Pervious concrete is a particular type of concrete with high porosity and often without fine aggregates or with little sand. Its main application is in the construction of pavements and management of stormwater. In this study, compressive strength, permeability, and freeze-thaw resistance of pervious concrete specimens containing micro silica are investigated. Fifteen mix designs containing different amounts and sizes of aggregates, and water to cement ratios, and incorporating micro silica were prepared. The specimens were demolded after 24 hours and were cured in water with a temperature of 23ºC until the test day. The compressive strength of the specimens was evaluated. Then, permeability and freeze-thaw resistance tests were conducted on selected mixes. 

According to the results, the compressive strength of the specimens was in the range of 101 to 404 kgf/cm2. Mix designs containing higher cement and micro silica content, and with lower water to cement ratio exhibited high compressive strength. The flow rate of specimens evaluated in the range of 0 to 111 cc/s, and the corresponding permeate velocity was between 0 and 3.43 mm/s.

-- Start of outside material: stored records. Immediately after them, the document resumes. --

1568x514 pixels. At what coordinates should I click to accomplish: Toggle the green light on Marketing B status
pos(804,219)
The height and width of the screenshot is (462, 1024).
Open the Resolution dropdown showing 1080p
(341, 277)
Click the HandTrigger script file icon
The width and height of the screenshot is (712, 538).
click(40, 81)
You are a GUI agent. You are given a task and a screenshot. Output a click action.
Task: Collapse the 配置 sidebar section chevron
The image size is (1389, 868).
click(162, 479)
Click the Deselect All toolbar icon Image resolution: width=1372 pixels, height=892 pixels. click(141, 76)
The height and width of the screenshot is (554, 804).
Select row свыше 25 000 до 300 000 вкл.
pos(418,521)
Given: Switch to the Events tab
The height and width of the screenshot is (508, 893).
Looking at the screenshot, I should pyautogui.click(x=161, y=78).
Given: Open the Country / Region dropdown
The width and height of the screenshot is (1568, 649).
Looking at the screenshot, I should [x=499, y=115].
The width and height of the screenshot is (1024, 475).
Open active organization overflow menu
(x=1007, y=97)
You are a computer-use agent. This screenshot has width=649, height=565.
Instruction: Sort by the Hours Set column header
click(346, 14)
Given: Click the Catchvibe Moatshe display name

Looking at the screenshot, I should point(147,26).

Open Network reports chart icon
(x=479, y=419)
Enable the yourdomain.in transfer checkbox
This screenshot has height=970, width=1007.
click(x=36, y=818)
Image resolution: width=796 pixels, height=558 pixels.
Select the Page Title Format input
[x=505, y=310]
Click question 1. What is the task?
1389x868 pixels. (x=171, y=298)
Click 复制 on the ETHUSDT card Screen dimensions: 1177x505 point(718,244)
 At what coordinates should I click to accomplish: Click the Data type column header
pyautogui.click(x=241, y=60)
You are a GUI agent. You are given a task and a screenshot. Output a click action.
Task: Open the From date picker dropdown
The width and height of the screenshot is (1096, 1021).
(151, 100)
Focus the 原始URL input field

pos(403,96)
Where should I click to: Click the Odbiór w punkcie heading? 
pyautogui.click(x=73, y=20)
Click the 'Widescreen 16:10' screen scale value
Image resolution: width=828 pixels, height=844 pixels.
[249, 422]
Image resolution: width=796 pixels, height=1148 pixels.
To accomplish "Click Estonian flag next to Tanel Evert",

In mix number 11 with the highest cement and micro silica content, the flow rate was equal to zero due to the filling of concrete pores with cement paste, which happened in bottom layers during vibration. It is worth mentioning that the higher content of sand in the mix number 11 was also effective in the sedimentation of cement paste during vibration.

Pervious concrete specimens due to the permeability are more durable in freeze-thaw cycles than normal concrete. After 10 cycles of freeze-thaw tests, micro cracks appeared on the surface of normal concrete specimens, and they utterly destroyed after 16 cycles through fracture of cement paste. However, there were no visible cracks in pervious concrete specimens even after 23 cycles. Weight loss of pervious concrete specimens in freeze-thaw cycles was evaluated and compared in different mix designs. Mix number 10 containing medium gravel aggregates displayed better freeze-thaw resistance compared with mixes numbers 11 to 13, which contain fine gravel aggregates. This can be attributed to the more porous structure of the former specimen in comparison with the latter mentioned ones. In the case of mix number 11, as mentioned earlier, because of low permeability despite high compressive strength, maximum fracture occurred due to expansion in freezing cycles. 

Some of the studied mixes are appropriate in pavement construction, such as parking lots or sidewalks, including mix number 9, which contains micro silica at an amount of 7 percent of cement weight with compressive strength of 283 kg/cm2 and a flow rate of 111 cc/s.